Importing, Data Types, and You!

So you want to publish your data online. You want it to look great, you want it to be useful and you want people to be able to search and filter it efficiently. Data types are critical to all of these functions, but how do you know when something is a valid type or not? How do you format your date column so it appears as a date? How do you get percentages to properly appear?

Read on, and let us know if you still have any questions!

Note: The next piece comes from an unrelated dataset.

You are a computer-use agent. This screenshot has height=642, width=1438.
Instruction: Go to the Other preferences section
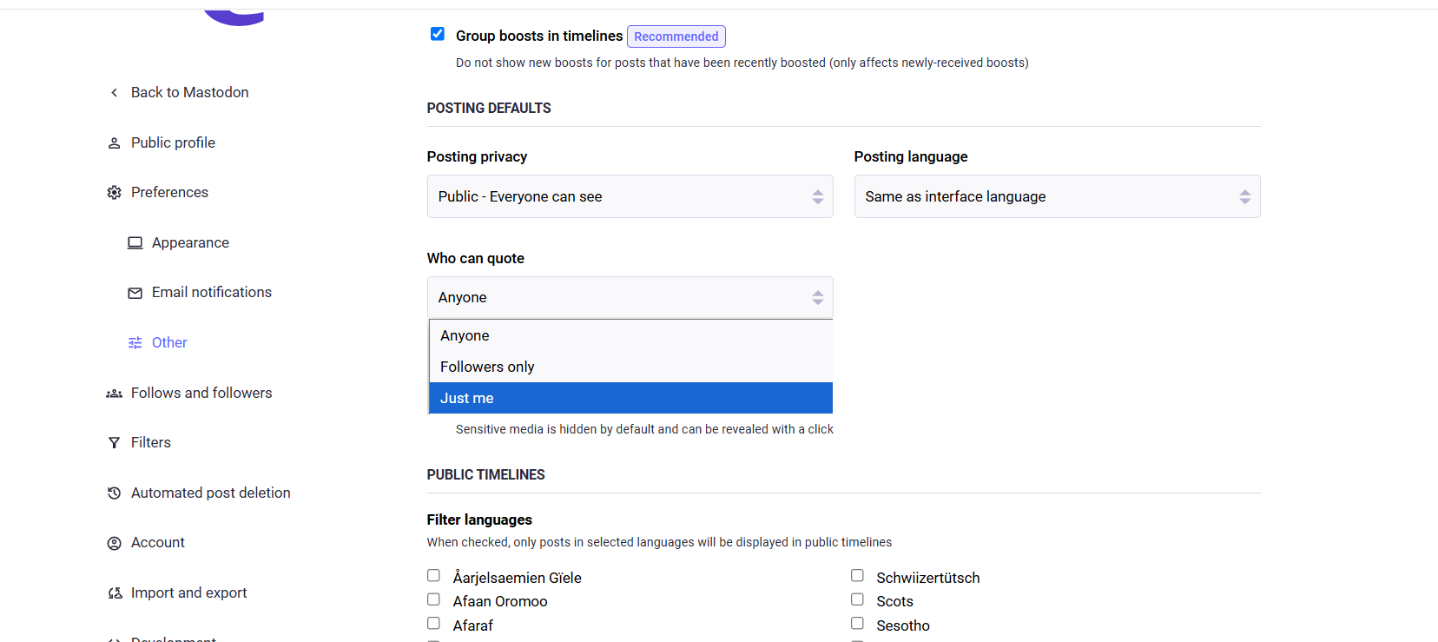coord(169,342)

Which file types are allowed on import?

Import a Data File:

  1. .csv (csv output from an excel file or see rfc 4180 for standard format)
  2. .xls (Excel 97 and later)
  3. .xlsx (2007 and later)
  4. .tsv
  5. Note: .csv is the optimal file format for upload. If you experience an error while importing a .xls or .xlsx file, try saving as a .csv to eliminate Excel formatting that can sometimes cause errors.

Upload a Non-Data File:

  1. The followin file types are allowed to be uploaded: accdb,. asc,. avi,. azw3,. bmp,. c,. css,. csv,. das,. dat,. db,. dbf,. dib,. doc,. docx,. dta,. dwg,. ecw,. eml,. fmw,. ged,. geojson,. gif,. gif,. gsheet,. ico,. ics,. indd,. jpeg,. jpg,. js,. json,. kml,. kmz,. log,. lyr,. md,. mdb,. mov,. mp3,. mp4,. mpg,. msg,. n3,. numbers,. ods,. odt,. one,. onepkg,. pages,. paint,. pb,. pdf,. png,. pps,. ppt,. pptx,. psd,. pxm,. rar,. rdf,. rtf,. sas,. sas7bcat,. sas7bdat,. sav,. sdf,. shp,. sql,. sig,. sketch,. snagproj,. tex,. tif,. tiff,. tmp,. tsv,. twbx,. txt,. wav,. wma,. wmf,. wmv,. wpd,. wps,. xlr,. xls,. xlsb,. xlsx,. xml,. xps,. zip (however we only provide previews for types listed in this article). Due to Socrata security policies, any other file extension on this list will not be allowed to upload. There is a 1 GB upload limit for all non-date files.

Import Geospatial Data:

  1. .zip (shapefiles; the following files are required: .shp, .shx, .dbf, .prj)
  2. .kml (We do not support multiple features in a single layer. Technical terminology: we do not support heterogeneous children inside a multi geometry tag)
  3. .kmz (this a zipped .kml and follows the same import rules as above)
  4. .json (GeoJSON)

Link to External Data:

  1. URL

Connect with an ESRI Map Layer:

  1. URL to the RESTful endpoint for an individual map layer on an ArcGIS Server version 10.0 or above. You can read more about these connections here.
  2. In addition to ESRI Extension, Socrata has built out the Catalog Connector for ArcGIS Server. This new feature allows administrators to connect a public ArcGIS Server to your Socrata catalog and choose the layers to federate to your Socrata catalog as external datasets. 
  3. Our platform supports Web Mercator projections via ESRI Extensions and will not convert other projections types. 

Supported Types on Import

We only try to detect specifically supported types on import. There are many other data types that we support but you'll have to either convert your columns after import or enter the data manually.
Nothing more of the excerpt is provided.